● Your goal:
Retype everything in the entries below from the line that contains "Task: Open the UXR Guide document" down to the line that contains "click(x=258, y=381)", keeping both of those lines.

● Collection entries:
=======

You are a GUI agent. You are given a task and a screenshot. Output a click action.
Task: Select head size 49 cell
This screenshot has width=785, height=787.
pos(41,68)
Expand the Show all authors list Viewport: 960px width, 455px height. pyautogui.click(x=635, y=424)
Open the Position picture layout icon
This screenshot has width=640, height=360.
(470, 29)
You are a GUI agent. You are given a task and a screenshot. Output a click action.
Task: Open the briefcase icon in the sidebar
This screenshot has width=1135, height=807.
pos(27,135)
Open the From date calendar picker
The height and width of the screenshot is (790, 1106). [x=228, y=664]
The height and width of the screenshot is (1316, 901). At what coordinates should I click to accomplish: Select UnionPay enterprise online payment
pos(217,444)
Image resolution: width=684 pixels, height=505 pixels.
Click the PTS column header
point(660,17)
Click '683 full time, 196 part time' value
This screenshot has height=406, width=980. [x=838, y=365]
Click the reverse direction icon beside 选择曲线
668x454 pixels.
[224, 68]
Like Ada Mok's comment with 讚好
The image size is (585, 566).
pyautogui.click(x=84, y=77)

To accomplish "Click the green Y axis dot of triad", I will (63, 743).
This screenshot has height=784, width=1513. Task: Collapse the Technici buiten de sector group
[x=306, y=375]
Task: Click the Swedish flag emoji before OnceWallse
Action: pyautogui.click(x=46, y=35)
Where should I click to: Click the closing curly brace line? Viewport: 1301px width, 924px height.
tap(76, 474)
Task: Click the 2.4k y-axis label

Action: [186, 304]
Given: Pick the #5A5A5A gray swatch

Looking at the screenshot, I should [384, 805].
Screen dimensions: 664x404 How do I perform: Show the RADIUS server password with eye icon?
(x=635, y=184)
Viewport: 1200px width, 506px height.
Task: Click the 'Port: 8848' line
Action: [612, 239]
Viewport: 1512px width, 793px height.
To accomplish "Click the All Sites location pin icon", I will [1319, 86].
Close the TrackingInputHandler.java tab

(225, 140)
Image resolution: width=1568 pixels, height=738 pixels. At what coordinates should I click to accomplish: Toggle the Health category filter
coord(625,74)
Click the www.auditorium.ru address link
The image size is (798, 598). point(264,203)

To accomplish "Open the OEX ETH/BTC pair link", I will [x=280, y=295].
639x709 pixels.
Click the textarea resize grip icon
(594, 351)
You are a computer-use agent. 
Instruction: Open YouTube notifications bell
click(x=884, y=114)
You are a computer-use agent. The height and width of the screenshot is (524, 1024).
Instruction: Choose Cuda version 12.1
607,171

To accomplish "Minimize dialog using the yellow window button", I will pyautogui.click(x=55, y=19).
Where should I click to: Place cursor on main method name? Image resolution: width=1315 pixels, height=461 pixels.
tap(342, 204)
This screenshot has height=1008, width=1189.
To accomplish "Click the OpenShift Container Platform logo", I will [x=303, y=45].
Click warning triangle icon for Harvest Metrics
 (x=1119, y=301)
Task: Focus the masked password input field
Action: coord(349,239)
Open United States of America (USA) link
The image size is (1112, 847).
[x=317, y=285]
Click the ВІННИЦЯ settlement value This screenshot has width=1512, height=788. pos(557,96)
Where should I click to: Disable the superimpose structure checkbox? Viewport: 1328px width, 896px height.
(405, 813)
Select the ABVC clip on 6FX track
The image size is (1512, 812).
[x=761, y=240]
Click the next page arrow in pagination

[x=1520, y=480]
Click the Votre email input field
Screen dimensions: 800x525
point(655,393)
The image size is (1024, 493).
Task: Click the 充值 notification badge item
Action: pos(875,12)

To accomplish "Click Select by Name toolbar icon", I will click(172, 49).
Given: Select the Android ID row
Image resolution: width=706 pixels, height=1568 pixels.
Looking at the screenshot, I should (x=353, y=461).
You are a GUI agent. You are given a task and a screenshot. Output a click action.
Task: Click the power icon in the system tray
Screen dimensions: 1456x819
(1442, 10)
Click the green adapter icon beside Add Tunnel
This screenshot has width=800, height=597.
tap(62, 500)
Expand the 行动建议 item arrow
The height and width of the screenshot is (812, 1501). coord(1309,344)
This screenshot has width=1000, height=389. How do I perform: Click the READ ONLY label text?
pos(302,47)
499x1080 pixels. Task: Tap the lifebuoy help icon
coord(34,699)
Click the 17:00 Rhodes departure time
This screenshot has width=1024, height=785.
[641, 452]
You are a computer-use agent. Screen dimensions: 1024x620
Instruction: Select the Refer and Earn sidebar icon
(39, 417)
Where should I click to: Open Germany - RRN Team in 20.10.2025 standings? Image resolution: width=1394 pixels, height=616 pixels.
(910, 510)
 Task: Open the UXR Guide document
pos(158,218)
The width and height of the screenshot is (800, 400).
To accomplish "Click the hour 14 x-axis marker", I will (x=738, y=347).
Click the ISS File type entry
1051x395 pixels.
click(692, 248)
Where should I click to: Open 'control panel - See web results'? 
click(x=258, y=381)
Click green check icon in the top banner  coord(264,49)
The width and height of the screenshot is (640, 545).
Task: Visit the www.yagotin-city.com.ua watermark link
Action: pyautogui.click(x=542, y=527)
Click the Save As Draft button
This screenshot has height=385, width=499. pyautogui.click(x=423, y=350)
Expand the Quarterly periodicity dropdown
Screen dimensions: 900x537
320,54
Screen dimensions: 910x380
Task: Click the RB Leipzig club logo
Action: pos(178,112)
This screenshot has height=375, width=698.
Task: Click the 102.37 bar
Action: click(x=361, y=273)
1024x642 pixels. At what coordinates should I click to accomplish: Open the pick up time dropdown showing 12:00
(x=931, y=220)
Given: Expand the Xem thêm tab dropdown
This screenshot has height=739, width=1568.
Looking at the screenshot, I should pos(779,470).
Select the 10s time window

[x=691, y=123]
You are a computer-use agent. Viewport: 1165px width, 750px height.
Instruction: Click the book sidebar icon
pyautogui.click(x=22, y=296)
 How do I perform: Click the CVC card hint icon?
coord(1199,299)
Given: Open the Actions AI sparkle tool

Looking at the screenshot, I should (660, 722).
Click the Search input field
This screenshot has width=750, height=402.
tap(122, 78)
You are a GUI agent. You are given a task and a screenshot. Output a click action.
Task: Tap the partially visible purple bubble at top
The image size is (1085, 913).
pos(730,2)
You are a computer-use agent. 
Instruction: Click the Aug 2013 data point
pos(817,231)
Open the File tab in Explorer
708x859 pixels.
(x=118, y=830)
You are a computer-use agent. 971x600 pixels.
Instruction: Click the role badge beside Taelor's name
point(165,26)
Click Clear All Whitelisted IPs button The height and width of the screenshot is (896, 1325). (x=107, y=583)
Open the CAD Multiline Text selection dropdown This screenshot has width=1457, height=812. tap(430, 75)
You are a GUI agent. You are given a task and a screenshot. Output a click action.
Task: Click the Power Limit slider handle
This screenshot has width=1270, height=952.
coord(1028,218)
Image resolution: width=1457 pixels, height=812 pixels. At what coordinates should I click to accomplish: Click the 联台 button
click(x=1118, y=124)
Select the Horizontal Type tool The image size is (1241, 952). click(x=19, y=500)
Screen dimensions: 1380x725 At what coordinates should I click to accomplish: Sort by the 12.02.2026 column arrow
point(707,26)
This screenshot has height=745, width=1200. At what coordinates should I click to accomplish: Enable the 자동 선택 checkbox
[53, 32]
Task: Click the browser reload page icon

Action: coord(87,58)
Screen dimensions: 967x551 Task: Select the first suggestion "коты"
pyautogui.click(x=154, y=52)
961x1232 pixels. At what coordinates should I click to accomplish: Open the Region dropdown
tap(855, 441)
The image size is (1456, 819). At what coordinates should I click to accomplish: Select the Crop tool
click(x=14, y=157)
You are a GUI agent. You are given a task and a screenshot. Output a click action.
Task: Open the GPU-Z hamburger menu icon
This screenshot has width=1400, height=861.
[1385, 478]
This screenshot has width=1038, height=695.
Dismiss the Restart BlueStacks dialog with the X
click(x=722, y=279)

=======

● Task result:
 Task: Open the UXR Guide document
pos(158,218)
The width and height of the screenshot is (800, 400).
To accomplish "Click the hour 14 x-axis marker", I will (x=738, y=347).
Click the ISS File type entry
1051x395 pixels.
click(692, 248)
Where should I click to: Open 'control panel - See web results'? 
click(x=258, y=381)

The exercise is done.